== Passage provided
For exposure table, I would like to see a summary information per element at risk, e.g. total population, average, minimal and maximal population (density) per grid cell. and this for all the data resources that the user chooses for including in the report with option to show them all, and/or for all the resources that correspond to the presets with option to show them all

For risk and impact, I would like to see some of these implemented:

summary information for the whole area (total, average, min/max per cell)
show only the data corresponding to preset(s), with option to show all
show data for all impacts (currently we have only one) or for those impacts that user includes in the "data" step (see https://github.com/clarity-h2020/clarity-theme/issues/7#issuecomment-537516564), with possibility to filter only some impacts.

WDYT?

DenoBeno commented 5 years ago

By the way, how to interpret the Hazard tables?

what is the "event descriptor"?
what is the temp95perz?

@humerh, @therter : this table has many columns, some even empty. Not very useful as it is now,

humerh commented 5 years ago

You see the whole table, which we get from ZAMGs statistics, maybe we can hide some columns:

You can query also the name and description of columns: https://service.emikat.at/EmiKatTst/api/table/tab.CLY_HAZARD_EVENTS_STUDY.2036

From the side of EMIKAT all columns are meaninful and necessary. Operationally the columns "urban_area", "country" and "Temp95Perz" are not used, but for checking plausability I would keep them. If you think, that on Drupal side you can omit something it is your responsibility.
====
== Information supplied
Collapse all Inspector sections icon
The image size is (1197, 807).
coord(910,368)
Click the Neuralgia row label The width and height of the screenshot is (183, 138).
====
- [Job] In the forum thread about the report tables, why does humerh want to keep the "urban_area", "country" and "Temp95Perz" columns even though they are not used operationally? The material shown here has no role in what follows.

- [Answer for the task] humerh wants to keep them for checking plausibility. From the EMIKAT side, all the columns are considered meaningful and necessary, even though those three are not used operationally.